12.09.2008

a letter


Dear Heavenly Father,

I know you know me. You know my heart, you know how much I wish for all sorts of important things around me. Much more important than the topic in this letter. I know you hear my prayers. I know you feel my unnecessary anxieties in life and help me work through them all. And that whole patience thing, man where would I be as a mother without your help in that department!?

I know you work all sorts of miracles, both big and small. I know you are the only one who could create the human body and all the specifics that make it work. I know you have the whole world going on with wars and awful things you are helping people understand. I also know you are around with the rainbows and inventions of great things like delicious baby swiss cheese. I know you are all powerful and totally in charge of this whole big place and all the finer details. I know you have reasons for things happening and not happening.

Because I know these things, I do feel it's okay to ask you this burning question I have. Why do we women lose out boobs when we have babies? I mean, I know they are technically still there. And we both know how long I waited as a teenager to get them. I prayed often to you for them to grow and boy when they did I was sure grateful! And then they kept growing and we can't deny they assisted in the attraction of my husband, who also loved them.

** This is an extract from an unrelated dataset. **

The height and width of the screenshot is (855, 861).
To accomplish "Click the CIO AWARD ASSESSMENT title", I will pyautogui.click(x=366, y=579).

So we take on the role of parents and I know how pleased you are about families growing. So I give birth and nurse the baby. Which I offer is far easier an experience for myself than most- a gracious thank you for that. And then when the time comes to wean the baby we are sort of left looking like aboriginal women. And I don't understand why it needs to end this way for our womanly shapes. It's really quite the head trip between the sheets to work off all that pregnancy fat and then find you are a much different woman on the outside than you were not that long ago.

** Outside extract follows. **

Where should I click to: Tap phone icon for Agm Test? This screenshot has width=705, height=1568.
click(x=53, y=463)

I realize we get all sorts of blessings from motherhood and all, and I get that it's not supposed to be easy. I get that it's non-stop and I always am working on better accepting there is no lunch break alone for a long, long time. And that's my job, to care for them all hours of the morning and night and I am glad I am home and able-bodied to carry out their needs.

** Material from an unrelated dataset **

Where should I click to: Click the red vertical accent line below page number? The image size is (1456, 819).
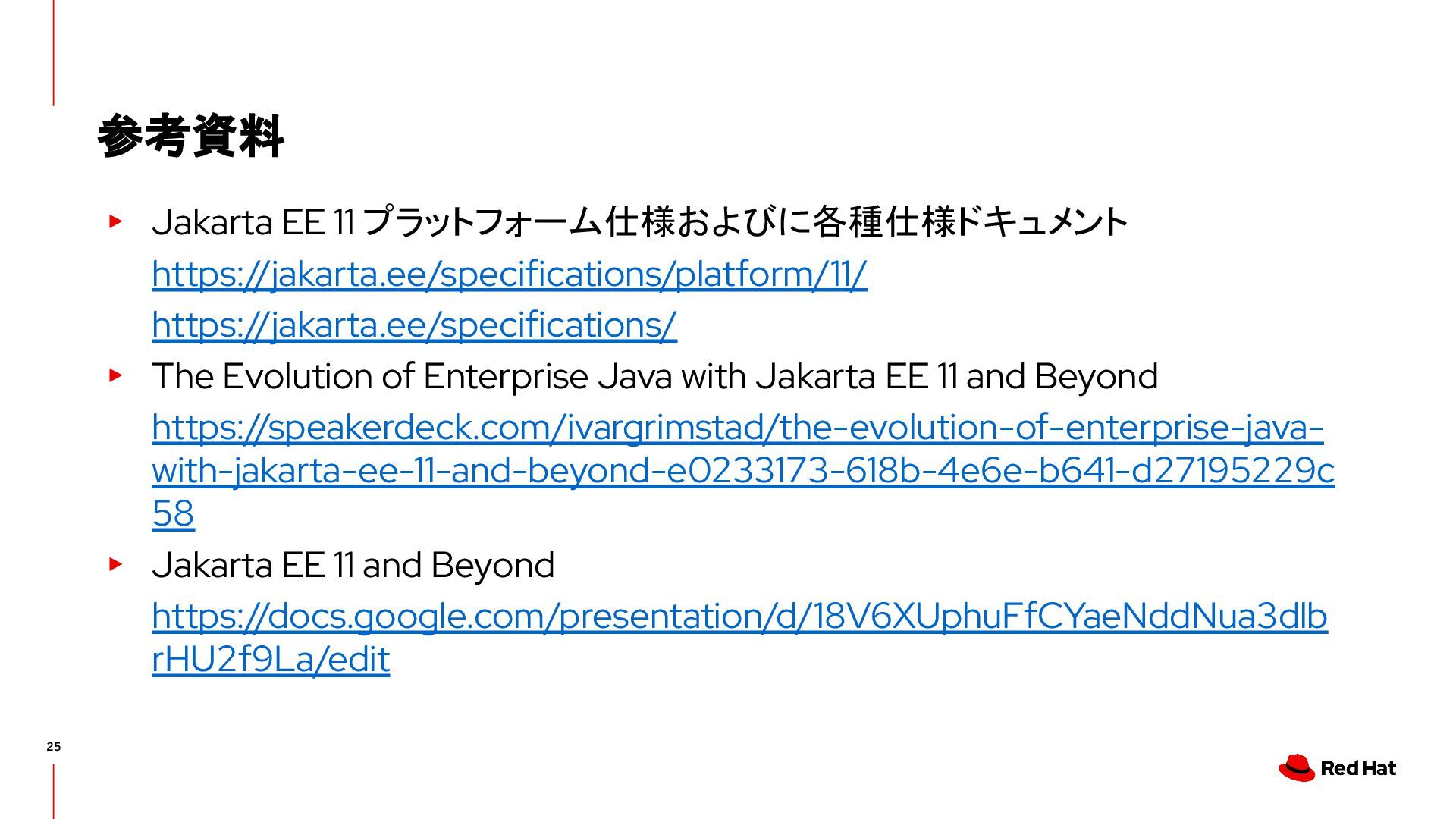point(54,791)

It's just that when I step out of the shower and wrap a towel around myself to tend to another urgent child matter, it makes me a little bit sad that the towel falls down. It used to not fall down. It used to stay on, in fact, I probably could have run laps around the block and it would have stayed wrapped and upright. Instead of slipping down and unraveling.

Maybe my awesome rack made me too confident. Maybe I cared too much about it. Maybe I am supposed to connect and empathize with aboriginal women. Maybe we are not supposed to have the bodies we once did for a reason. And I am sure in your eyes 'fair' isn't really something we have time to talk about with so many more important things going on in the world. But sometimes it just seems like that would be one cool perk to give us after this whole birthing/ nursing/ no sleep experience.

I know, it's petty. Really. I need to just get over it. Or start to think about what you might think about plastic surgery. I really don't want to get fake ones, you know how afraid I am of just a needle drawing blood. I just am hoping to understand this one a little better.

I really love the clouds and blue sky a lot. And the green grass. And butterflies- those are among my most favorite of all of your creations. And my family most of all, thank you for them.